I watched Brooklyn on my father's whim, and had I remembered it was a weekend when he invited me to watch with him, I probably would have said no. Still, and I'm coming clean here, Brooklyn is where Steve Rogers (aka Captain America aka a hefty fraction of the things I currently care about) hails from - so I was like, "Who am I to say no?"

What's interesting is that Brooklyn actually tells the story of Irish immigrants in the early 1950s - a few years after Steve canonically goes under. I would apologize for the shameless Captain America references I have made and will make, but to be honest, it made the film viewing a richer experience for me, in its own little way. Haha. I'll try to minimize though, to keep a semblance of an actual film review.

Essentially, Brooklyn tells the story of a young Irish girl, Eilis (ey-lish, played by Saoirse Ronan) as she migrates to Brooklyn and learns to navigate her life independently.

Here's more detailed summary if you want to the tl;dr version: Eilis lives in a small town in Ireland, where she feels she has no future. Her sister, Rose, volunteers her for a migration program, and she is funded by the local pastor to migrate to Brooklyn. She says a tearful goodbye to her sister and mother, and is heartbreakingly homesick for the first act of the film. She stays in a boarding house with other young female immigrants and starts working in a local, slightly high-end perfume store. The priest, Father Flood, enrolls her in bookkeeping (accounting) classes, which she wants to study because it's what her sister does in Ireland. She eventually meets Tony, an Italian immigrant, and he courts her. They eventually start dating and Eilis starts feeling more at home in Brooklyn. Just as things start getting better, Eilis is informed that Rose has died of mysterious causes. She and Tony secretly get married, and then Eilis goes back to Ireland. There, suddenly, she finds a potential future that was nowhere to be found before. She lets herself be courted by a wealthy bachelor, lets her mother hope she's staying in Ireland for good, until her previous employer, an awful old lady, threatens to tell the town that she is married. This serves as her wake up call about why she wanted to leave the small town in the first place. Things go full circle, and she arrives back in Brooklyn, reunited with Tony.

General Review
I loved this movie. I came in not expecting much, and even expecting to be bored since I read the synopsis, but I cried a million times. This movie knows how to pull your heartstrings, and what's great about it is that while it breaks your heart into a thousand pieces, it's smart in how it mends it back up. You're able to achieve a sense of peace at the end because while things aren't all wrapped neatly with a pretty bow, they're resolved and there's closure. It's just a great treat for the heart and the mind.

What Worked
Plot. I loved the plot. It's just one of those very character-driven, very simple plots where you're able to get to know the character/s so deeply and so beautifully. It's like forming a relationship with the character, almost. What I loved most, though, were the narrative elements that repeated themselves showed the amazing journey Eilis has been through - the reintroduction of Miss Kelly's character as a reminder of the small town life Eilis wanted to escape in the first place, mentoring on the ship to Brooklyn to show how far she's come since the first act. Beautifully done.

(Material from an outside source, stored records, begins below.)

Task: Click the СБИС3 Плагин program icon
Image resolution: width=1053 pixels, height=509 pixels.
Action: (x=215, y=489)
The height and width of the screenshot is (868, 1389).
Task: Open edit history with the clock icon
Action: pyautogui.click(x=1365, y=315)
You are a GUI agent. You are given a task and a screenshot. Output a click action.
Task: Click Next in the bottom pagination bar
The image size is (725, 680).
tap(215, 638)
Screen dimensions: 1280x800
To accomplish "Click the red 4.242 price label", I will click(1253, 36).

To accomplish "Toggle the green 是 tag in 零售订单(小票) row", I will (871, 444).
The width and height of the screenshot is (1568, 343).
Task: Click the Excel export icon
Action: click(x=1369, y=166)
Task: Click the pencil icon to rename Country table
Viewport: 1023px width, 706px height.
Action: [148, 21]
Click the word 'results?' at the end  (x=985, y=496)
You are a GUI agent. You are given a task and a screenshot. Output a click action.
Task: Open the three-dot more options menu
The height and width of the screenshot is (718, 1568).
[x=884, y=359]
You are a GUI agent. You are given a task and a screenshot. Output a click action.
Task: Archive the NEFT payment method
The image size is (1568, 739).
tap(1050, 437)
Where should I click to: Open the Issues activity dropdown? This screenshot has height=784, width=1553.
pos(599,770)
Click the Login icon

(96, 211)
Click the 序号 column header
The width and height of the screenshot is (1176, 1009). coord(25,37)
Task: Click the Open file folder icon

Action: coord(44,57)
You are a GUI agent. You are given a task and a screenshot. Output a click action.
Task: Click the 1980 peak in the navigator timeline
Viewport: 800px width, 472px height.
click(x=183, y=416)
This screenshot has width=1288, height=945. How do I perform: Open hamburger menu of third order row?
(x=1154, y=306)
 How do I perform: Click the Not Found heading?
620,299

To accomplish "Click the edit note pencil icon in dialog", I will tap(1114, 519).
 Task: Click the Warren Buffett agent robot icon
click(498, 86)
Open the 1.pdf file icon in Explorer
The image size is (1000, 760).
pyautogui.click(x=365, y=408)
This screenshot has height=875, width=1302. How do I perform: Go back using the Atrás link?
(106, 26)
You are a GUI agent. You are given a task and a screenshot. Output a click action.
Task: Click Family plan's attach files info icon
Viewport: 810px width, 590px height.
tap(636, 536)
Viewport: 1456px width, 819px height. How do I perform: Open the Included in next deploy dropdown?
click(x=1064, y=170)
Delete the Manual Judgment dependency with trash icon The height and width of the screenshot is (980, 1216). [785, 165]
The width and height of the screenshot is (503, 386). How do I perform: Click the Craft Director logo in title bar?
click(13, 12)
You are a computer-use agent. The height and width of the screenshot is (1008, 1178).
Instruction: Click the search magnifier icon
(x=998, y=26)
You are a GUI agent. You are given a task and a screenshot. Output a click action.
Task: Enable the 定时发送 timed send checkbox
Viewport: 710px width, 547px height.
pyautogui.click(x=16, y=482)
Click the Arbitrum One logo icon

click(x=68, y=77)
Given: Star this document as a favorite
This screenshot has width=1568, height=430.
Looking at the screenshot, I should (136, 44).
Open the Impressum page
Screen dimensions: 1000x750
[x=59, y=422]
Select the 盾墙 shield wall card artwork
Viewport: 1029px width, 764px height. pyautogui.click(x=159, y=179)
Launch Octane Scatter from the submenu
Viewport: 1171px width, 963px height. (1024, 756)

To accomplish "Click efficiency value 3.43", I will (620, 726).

Characters. What I loved about this movie was that even though you didn't know the width and breadth of the stories of each character, you got to know them deeply through their relationship with Eilis. Like, we don't know much about the girls in the boarding house, but we know them well enough through Eilis' eyes, and that's what makes each character so unique. Absolutely no character was unnecessary, not one character was there for the sake of keeping up archetypes - they were all there as essential characters that aided Eilis' journey into maturity.

Let's talk about Eilis for a second. Her story, aka the film's story, unraveled so beautifully. My god. At every junction of her story, you could just feel the emotion so viscerally. But what's great about it is that since we're talking about Europeans here, the emotions were incredibly understated in terms of how much they showed when they were with other characters. It's amazing, but it came through so well even if it was so underacted. Ughhh. Everything from Eilis and Rose packing Eilis' things, to Eilis' anxiety in the ship, to her homesickness (that was really the only emotional part of the film that wasn't underacted, but it was so amazing, I was crying the whole time), to how she changed from someone who felt broken and incomplete, to how, in her own words, she felt like she was slowly able to pick up the pieces of herself and finally feel like she was actually in Brooklyn. Gaaaah. HOW. And when Rose died, I felt it in my bones. It was so awful. Even the social pressure of going to her best friend's wedding, to being paired up with Jim and enjoying it, to being reminded she was married - it was just all executed so well. Incredible.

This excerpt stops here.